Behandlung der Colitis ulcerosa

Eine Heilung steht momentan noch in weiter Ferne. Behandeln lassen sich nur die Symptome. Leider haben die Medikamente auch einen entscheidenden Nachteil: Um die ständigen Entzündungen bei schweren Schüben wirkungsvoll zu bekämpfen, müssen sie das gesamte Immunsystem herunterfahren oder teilweise verändern. Für den Betroffenen bedeutet das neben der Belastung durch die Colitis zusätzlich auch noch eine sehr viel höhere Infektanfälligkeit. Weil die Patienten durch die häufigen Durchfälle in den meisten Fällen auch an Vitamin- und Nährstoffmängeln leiden, empfiehlt sich zusätzlich zur Behandlung mit den Medikamenten auch eine Ernährungsberatung.

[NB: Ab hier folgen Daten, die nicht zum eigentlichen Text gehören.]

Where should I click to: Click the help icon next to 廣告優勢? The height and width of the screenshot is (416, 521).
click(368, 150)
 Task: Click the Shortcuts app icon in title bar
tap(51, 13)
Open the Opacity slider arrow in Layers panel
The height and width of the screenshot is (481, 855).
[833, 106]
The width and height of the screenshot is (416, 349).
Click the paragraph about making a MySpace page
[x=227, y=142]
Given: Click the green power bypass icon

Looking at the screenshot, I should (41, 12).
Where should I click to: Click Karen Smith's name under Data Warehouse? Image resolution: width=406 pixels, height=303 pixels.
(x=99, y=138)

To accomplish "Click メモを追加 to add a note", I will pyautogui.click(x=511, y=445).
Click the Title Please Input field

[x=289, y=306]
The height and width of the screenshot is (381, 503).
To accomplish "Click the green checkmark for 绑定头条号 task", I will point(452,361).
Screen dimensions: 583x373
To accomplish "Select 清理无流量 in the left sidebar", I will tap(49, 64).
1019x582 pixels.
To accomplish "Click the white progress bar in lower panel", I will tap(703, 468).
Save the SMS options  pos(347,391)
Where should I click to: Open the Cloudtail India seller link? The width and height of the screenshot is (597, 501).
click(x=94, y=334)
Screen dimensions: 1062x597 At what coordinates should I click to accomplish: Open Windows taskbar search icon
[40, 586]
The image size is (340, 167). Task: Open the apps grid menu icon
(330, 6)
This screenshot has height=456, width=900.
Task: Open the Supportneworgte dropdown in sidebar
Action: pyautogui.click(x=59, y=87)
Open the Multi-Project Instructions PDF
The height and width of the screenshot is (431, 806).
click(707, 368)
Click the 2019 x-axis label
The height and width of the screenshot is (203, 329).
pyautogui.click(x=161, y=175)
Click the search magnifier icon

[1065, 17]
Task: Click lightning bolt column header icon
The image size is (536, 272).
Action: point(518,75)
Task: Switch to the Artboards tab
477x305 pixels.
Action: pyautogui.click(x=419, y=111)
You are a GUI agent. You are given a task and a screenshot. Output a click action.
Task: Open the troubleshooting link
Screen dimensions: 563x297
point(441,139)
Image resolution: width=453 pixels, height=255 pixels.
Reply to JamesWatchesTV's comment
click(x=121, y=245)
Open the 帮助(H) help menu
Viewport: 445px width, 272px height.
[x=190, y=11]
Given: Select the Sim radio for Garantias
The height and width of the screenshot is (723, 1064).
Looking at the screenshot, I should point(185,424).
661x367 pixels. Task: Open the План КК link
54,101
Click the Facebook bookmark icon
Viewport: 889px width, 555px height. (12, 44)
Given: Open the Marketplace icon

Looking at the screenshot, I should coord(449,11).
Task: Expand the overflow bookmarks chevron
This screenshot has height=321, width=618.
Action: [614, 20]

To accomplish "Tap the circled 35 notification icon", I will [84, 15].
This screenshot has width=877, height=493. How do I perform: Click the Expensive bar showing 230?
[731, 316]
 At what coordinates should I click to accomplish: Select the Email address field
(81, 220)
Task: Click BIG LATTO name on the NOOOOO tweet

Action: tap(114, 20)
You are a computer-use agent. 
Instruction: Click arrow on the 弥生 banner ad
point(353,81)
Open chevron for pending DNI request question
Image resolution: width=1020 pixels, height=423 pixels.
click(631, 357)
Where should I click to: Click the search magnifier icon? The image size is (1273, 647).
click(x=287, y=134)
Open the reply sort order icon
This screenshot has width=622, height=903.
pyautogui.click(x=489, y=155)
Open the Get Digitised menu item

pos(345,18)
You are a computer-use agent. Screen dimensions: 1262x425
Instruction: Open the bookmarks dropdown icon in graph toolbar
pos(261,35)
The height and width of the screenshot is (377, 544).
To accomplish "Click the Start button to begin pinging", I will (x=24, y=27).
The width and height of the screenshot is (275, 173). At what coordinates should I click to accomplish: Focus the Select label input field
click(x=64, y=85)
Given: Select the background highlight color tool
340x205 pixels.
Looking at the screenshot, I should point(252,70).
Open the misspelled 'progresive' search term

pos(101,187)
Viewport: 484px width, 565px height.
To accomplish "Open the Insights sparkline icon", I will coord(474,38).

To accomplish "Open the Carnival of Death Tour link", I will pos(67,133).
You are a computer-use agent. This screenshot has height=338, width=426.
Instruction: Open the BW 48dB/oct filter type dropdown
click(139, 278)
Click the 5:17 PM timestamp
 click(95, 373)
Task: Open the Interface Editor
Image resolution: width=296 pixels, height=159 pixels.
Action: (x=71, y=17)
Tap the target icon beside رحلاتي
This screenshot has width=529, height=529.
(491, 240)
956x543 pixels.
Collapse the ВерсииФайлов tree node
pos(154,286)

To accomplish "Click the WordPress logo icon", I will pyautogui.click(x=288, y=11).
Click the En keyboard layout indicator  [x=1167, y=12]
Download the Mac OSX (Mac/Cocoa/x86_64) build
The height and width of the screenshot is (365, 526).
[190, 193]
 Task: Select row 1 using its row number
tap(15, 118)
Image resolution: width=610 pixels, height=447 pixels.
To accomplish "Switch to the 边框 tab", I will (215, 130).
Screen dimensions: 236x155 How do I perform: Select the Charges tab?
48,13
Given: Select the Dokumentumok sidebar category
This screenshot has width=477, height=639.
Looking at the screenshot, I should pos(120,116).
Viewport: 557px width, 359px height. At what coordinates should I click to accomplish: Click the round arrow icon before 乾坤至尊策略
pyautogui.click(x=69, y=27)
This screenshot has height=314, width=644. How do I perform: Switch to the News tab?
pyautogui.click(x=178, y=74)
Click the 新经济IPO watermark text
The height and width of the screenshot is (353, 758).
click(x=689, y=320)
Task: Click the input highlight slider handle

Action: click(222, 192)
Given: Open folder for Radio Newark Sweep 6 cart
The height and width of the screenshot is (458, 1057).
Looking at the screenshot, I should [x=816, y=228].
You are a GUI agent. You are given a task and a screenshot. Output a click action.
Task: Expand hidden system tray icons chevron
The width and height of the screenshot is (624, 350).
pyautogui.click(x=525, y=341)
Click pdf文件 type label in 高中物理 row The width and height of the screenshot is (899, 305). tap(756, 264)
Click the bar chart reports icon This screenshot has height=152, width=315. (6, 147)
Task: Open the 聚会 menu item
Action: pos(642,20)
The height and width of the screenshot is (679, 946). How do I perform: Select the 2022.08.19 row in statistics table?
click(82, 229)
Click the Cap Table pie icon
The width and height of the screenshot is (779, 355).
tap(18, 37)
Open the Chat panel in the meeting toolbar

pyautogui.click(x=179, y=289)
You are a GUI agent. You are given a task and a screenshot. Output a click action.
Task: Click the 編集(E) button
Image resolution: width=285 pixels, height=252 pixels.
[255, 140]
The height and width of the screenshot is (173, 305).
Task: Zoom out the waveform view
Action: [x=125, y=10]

Verlieren die Medikamente ihre Wirkung, sind Operationen manchmal unumgänglich. Entstandene Verengungen oder in schlimmen Fällen sogar ganze Teile des Dickdarms müssen entfernt werden – sind sie so stark betroffen, dass sie anders nicht mehr zu retten sind.

Neben der Gefahr eines Darmdurchbruchs und starker Blutungen, gehört auch ein gestiegenes Darmkrebsrisiko zur Erkrankung. Die ständigen Entzündungen triezen die Darmzellen so dauerhaft und heftig, dass es zu Zellveränderungen kommen kann – die ihrerseits den Startschuss für die Entstehung von Tumoren bedeuten können. Doch das Risiko ist nicht bei jedem Betroffenen gleich: Dauer und Schwere der Erkrankung nehmen großen Einfluss darauf. Gerade bei Colitis-Patienten sollte deshalb ein besonderes Augenmerk auf regelmäßigen Vorsorgeuntersuchungen liegen.

Neben Morbus Crohn, eine Entzündung, die vorwiegend im Dünndarm auftritt, ist die Colitis ulcerosa eine der wichtigsten chronisch-entzündlichen Darmerkrankungen. Morbus Crohn zeigt sich durch ein ähnliches Krankheitsbild. Dabei kann allerdings vom Mund bis zum After der komplette Verdauungstrakt betroffen sein – und im Gegensatz zur Colitis auch die tieferen Schichten der Darmwand. In vielen Fällen wird zuerst eine Colitis ulcerosa diagnostiziert, bis sich das Ausmaß der Erkrankung entpuppt oder verschlimmert. Eine endgültige Diagnose ist anfangs unmöglich.